To compare religious denomination, religiosity, guilt, altruism and forgiveness between alcohol-dependent patients and healthy control subjects and to prospectively investigate their relationship to the disorder's 24-month course following in-patient withdrawal treatment. This study in Franconia (a mainly Christian protestant region of southern Germany) applied six questionnaires to evaluate religiosity, guilt, altruism and forgiveness in 166 alcohol-dependent in-patients during withdrawal and compared findings with that of 240 healthy controls. Compared to controls religious denomination was more frequently reported by the patients (OR = 1.72, P = 0.014) and patients showed higher guilt (P < 0.001). The subjective attainability of altruism was lower in patients than in controls (P = 0.015).
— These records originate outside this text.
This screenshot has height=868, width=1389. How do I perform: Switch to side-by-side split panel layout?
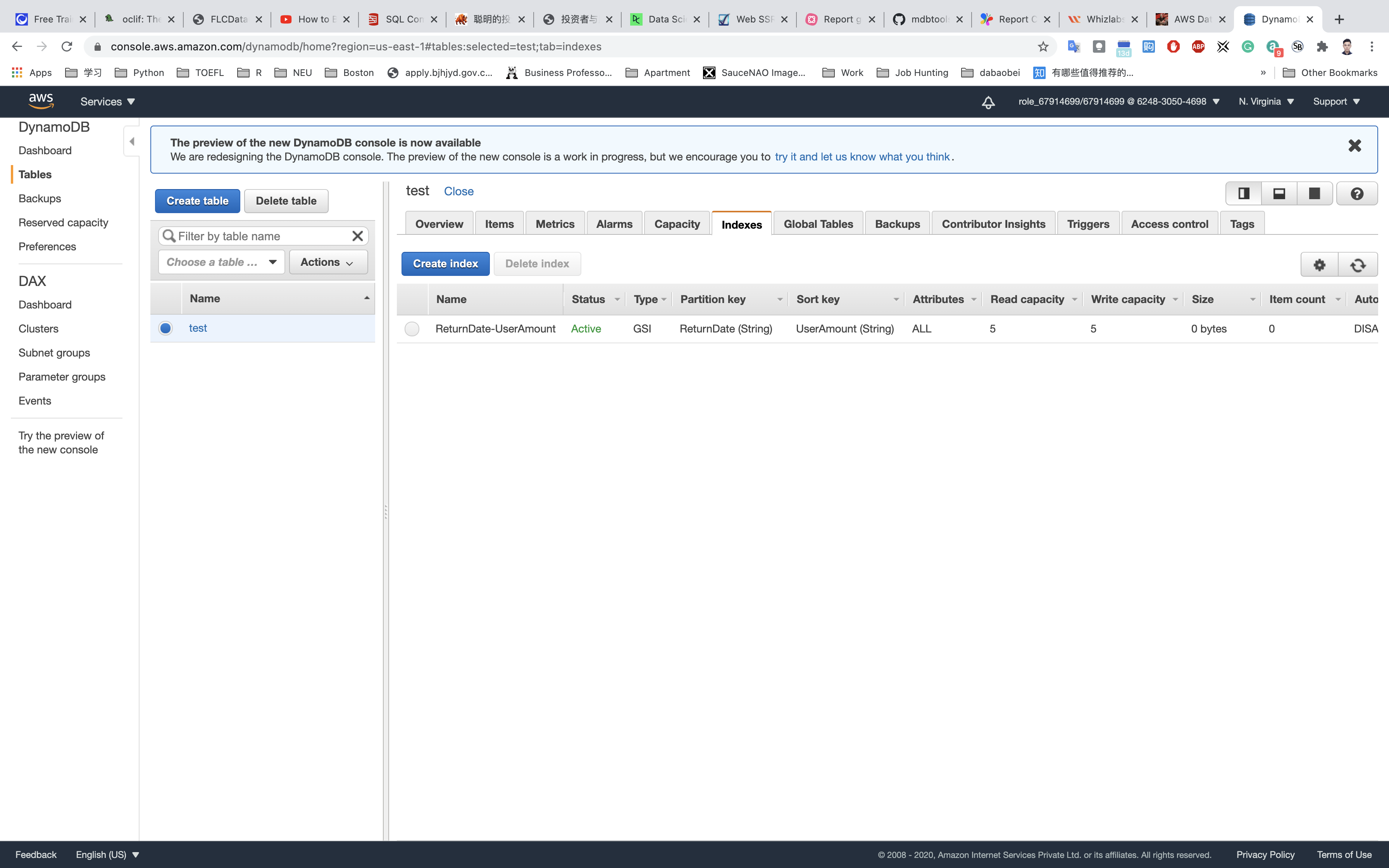[x=1243, y=193]
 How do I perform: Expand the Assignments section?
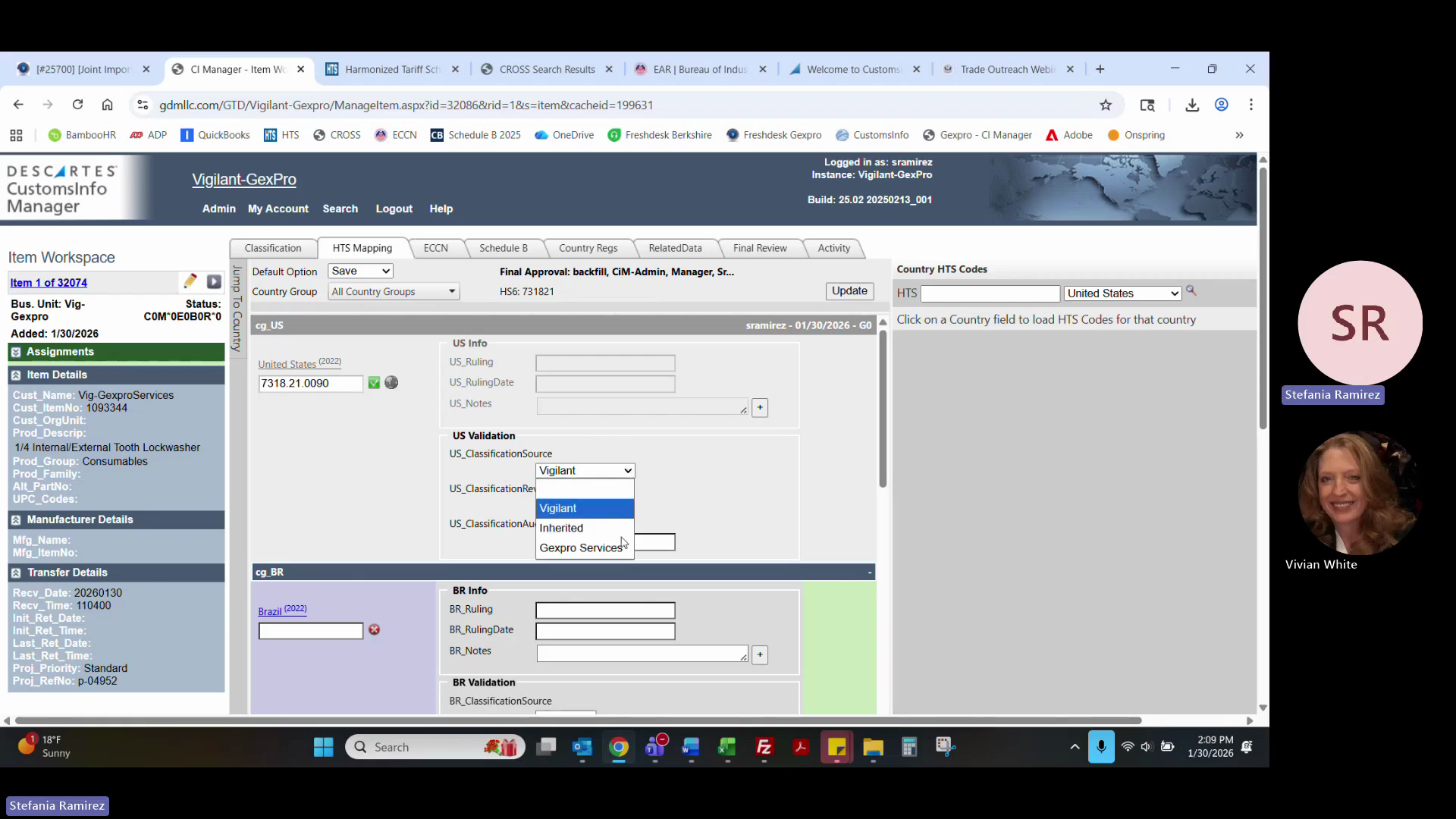point(15,352)
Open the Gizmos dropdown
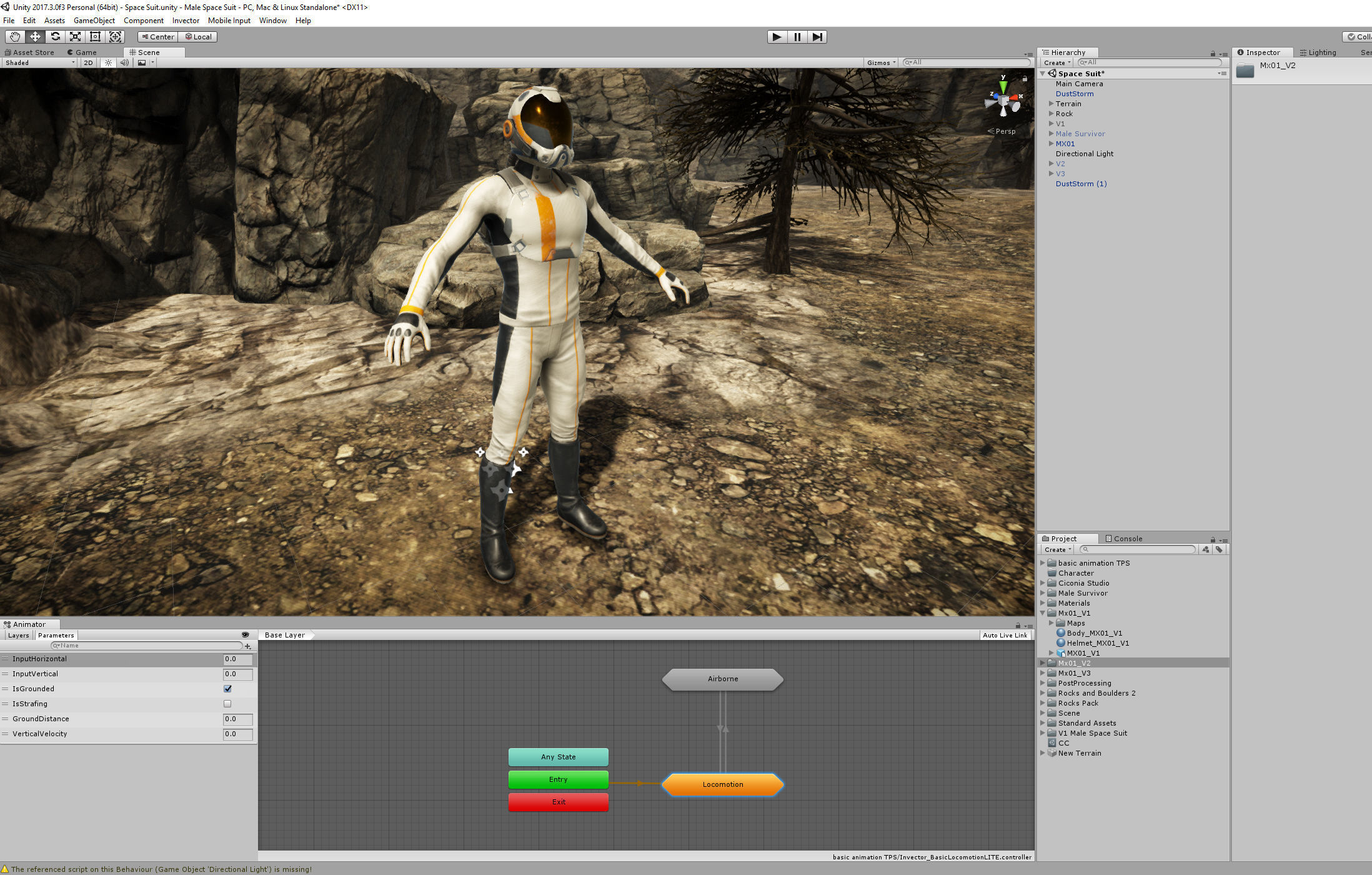1372x875 pixels. (881, 62)
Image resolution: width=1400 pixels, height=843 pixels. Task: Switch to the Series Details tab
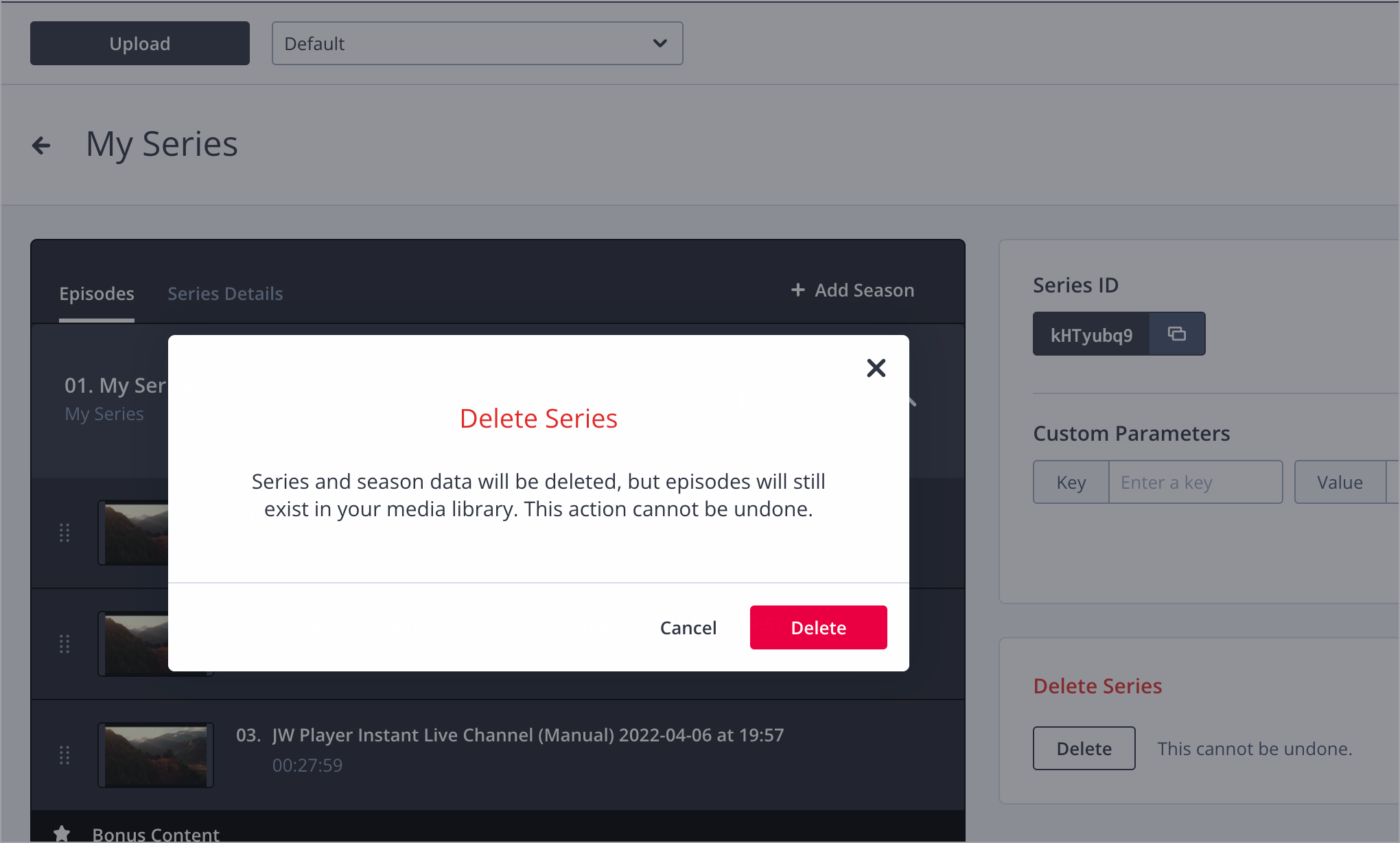(x=225, y=294)
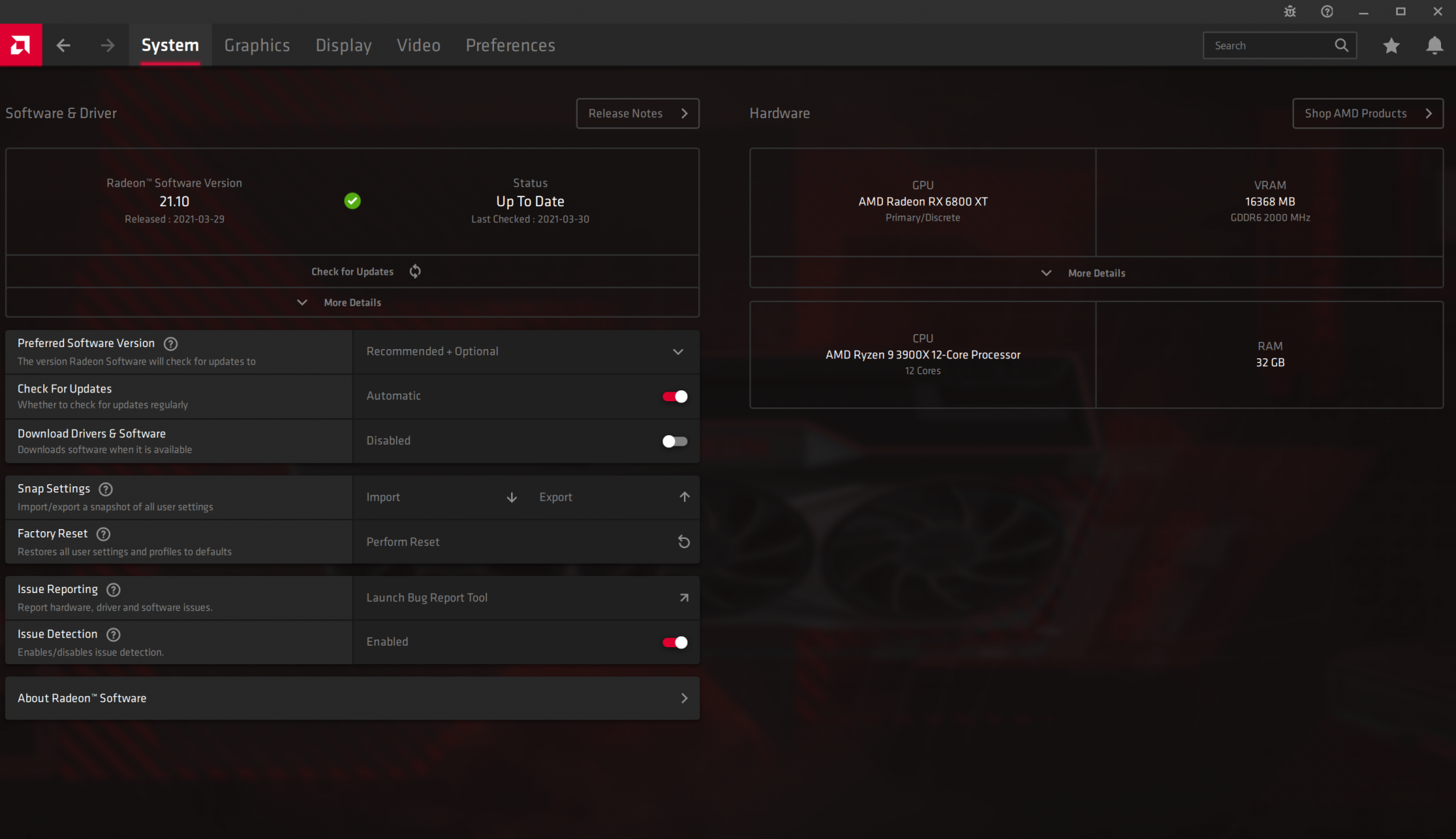The image size is (1456, 839).
Task: Switch to the Graphics tab
Action: point(257,45)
Higher scores on scale of inter-religious private practice predicted earlier (Rho = -0.184, P = 0.021) and more frequent alcohol-related readmissions during the follow-up (Rho = 0.207, P = 0.009). Higher religious affiliation was related to earlier (Rho = -0.214, P = 0.008) and more frequent alcohol-related readmissions (Rho = 0189, P = 0.020). Lower values of subjective attainability of altruism predicted a worse outcome (earlier [Rho = 0.231, P = 0.003] and more frequent readmissions [Rho = -0.223, P = 0.004]). The sex-specific analyses show that some of the associations are stronger in women and others are stronger in men; however, these gender differences are small and possibly biased by multiple hypothesis testing. We identified religious denomination, private religious practice, religious affiliation, guilt and reduced attainability of altruism as risk factors for alcohol dependence and a worse follow-up outcome. Our findings may help to establish future preventive and therapeutic strategies.